# Exercise brief
Convert every line of the listing below into a JSON list of strings, one string per line, omitting blank lines.

[Word and element locating data]
## Begin
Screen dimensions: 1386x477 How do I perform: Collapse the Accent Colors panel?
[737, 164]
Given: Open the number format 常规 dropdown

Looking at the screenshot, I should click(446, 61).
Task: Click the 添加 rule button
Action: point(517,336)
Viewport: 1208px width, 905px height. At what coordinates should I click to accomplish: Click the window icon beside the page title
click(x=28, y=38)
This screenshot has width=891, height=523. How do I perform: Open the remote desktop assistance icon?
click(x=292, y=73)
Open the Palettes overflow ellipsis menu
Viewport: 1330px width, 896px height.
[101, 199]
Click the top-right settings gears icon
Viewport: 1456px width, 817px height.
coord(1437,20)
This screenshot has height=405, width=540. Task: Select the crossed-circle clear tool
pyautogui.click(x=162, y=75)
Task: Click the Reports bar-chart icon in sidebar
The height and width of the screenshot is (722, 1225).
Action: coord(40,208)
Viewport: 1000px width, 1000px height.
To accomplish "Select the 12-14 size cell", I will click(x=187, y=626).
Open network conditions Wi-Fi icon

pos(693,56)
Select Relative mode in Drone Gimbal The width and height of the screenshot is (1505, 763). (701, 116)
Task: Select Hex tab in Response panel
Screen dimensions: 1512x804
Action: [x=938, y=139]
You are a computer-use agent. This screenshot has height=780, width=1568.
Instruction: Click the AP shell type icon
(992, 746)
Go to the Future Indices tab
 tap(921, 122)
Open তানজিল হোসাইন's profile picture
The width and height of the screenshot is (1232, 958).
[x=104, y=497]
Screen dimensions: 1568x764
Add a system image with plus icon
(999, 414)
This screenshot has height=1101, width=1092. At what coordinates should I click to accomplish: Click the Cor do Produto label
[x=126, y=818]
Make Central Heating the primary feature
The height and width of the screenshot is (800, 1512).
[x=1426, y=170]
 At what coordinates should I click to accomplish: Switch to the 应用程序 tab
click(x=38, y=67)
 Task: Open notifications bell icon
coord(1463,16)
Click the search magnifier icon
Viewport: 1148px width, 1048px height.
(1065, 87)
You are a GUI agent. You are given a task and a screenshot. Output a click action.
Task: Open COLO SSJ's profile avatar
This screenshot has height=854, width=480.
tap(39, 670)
## End
# Final result
[
  "Screen dimensions: 1386x477 How do I perform: Collapse the Accent Colors panel?",
  "[737, 164]",
  "Given: Open the number format 常规 dropdown",
  "Looking at the screenshot, I should click(446, 61).",
  "Task: Click the 添加 rule button",
  "Action: point(517,336)",
  "Viewport: 1208px width, 905px height. At what coordinates should I click to accomplish: Click the window icon beside the page title",
  "click(x=28, y=38)",
  "This screenshot has width=891, height=523. How do I perform: Open the remote desktop assistance icon?",
  "click(x=292, y=73)",
  "Open the Palettes overflow ellipsis menu",
  "Viewport: 1330px width, 896px height.",
  "[101, 199]",
  "Click the top-right settings gears icon",
  "Viewport: 1456px width, 817px height.",
  "coord(1437,20)",
  "This screenshot has height=405, width=540. Task: Select the crossed-circle clear tool",
  "pyautogui.click(x=162, y=75)",
  "Task: Click the Reports bar-chart icon in sidebar",
  "The height and width of the screenshot is (722, 1225).",
  "Action: coord(40,208)",
  "Viewport: 1000px width, 1000px height.",
  "To accomplish \"Select the 12-14 size cell\", I will click(x=187, y=626).",
  "Open network conditions Wi-Fi icon",
  "pos(693,56)",
  "Select Relative mode in Drone Gimbal The width and height of the screenshot is (1505, 763). (701, 116)",
  "Task: Select Hex tab in Response panel",
  "Screen dimensions: 1512x804",
  "Action: [x=938, y=139]",
  "You are a computer-use agent. This screenshot has height=780, width=1568.",
  "Instruction: Click the AP shell type icon",
  "(992, 746)",
  "Go to the Future Indices tab",
  " tap(921, 122)",
  "Open তানজিল হোসাইন's profile picture",
  "The width and height of the screenshot is (1232, 958).",
  "[x=104, y=497]",
  "Screen dimensions: 1568x764",
  "Add a system image with plus icon",
  "(999, 414)",
  "This screenshot has height=1101, width=1092. At what coordinates should I click to accomplish: Click the Cor do Produto label",
  "[x=126, y=818]",
  "Make Central Heating the primary feature",
  "The height and width of the screenshot is (800, 1512).",
  "[x=1426, y=170]",
  " At what coordinates should I click to accomplish: Switch to the 应用程序 tab",
  "click(x=38, y=67)",
  " Task: Open notifications bell icon",
  "coord(1463,16)",
  "Click the search magnifier icon",
  "Viewport: 1148px width, 1048px height.",
  "(1065, 87)",
  "You are a GUI agent. You are given a task and a screenshot. Output a click action.",
  "Task: Open COLO SSJ's profile avatar",
  "This screenshot has height=854, width=480.",
  "tap(39, 670)"
]